Reversible binding of Salmonella typhimurium lipopolysaccharides by immobilized protamine.

The ability of agarose-linked protamine to bind Salmonella typhimurium lipopolysaccharides was investigated. Radioactively labelled lipopolysaccharides were isolated both from a smooth strain (SH6749, labelled with [14C]galactose) and from a rough strain (SH5014, lipopolysaccharide chemotype Rb2, labelled with [3H]acetate). From 50-micrograms samples of the lipopolysaccharides, protamine-agarose columns bound 99.5-99.9% of the input radioactivity.

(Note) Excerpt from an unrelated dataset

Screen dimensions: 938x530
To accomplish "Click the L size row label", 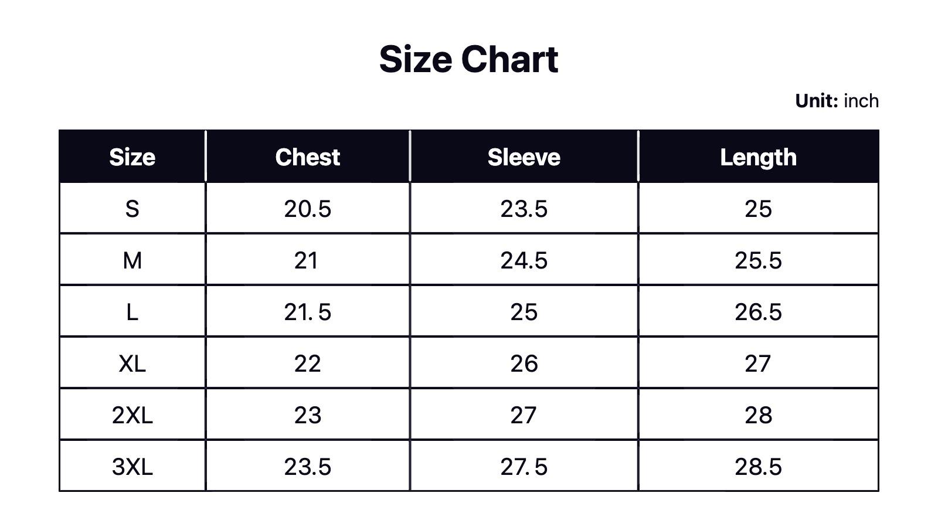I will [132, 312].
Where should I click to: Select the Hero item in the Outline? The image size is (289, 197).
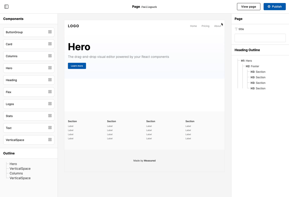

The binding efficacy was not affected by pH in the range from 3.7 to 10.5. Maximal binding capacity of protamine-agarose for highly soluble (triethylamine form) lipopolysaccharide of SH5014 was estimated to be 13.5 mg/ml packed adsorbent. The bound lipopolysaccharides could be totally released from the columns and recovered by elution with the anionic detergent sodium deoxycholate, or with 0.5 M NaCl in the presence of the uncharged detergent Triton X-100. By analysis in sodium dodecyl sulfate/polyacrylamide gels, the macromolecular quality of the recovered lipopolysaccharide was shown to be identical to that of the original. Protamine-agarose chromatography can thus be applied to purify lipopolysaccharide preparations, and to separate as well as concentrate lipopolysaccharides from dilute solutions without altering their composition. This application was challenged with water as well as insulin solution experimentally contaminated with radiolabelled lipopolysaccharide. While the insulin protein did not bind to the protamine-agarose, the contaminating lipopolysaccharide was effectively trapped.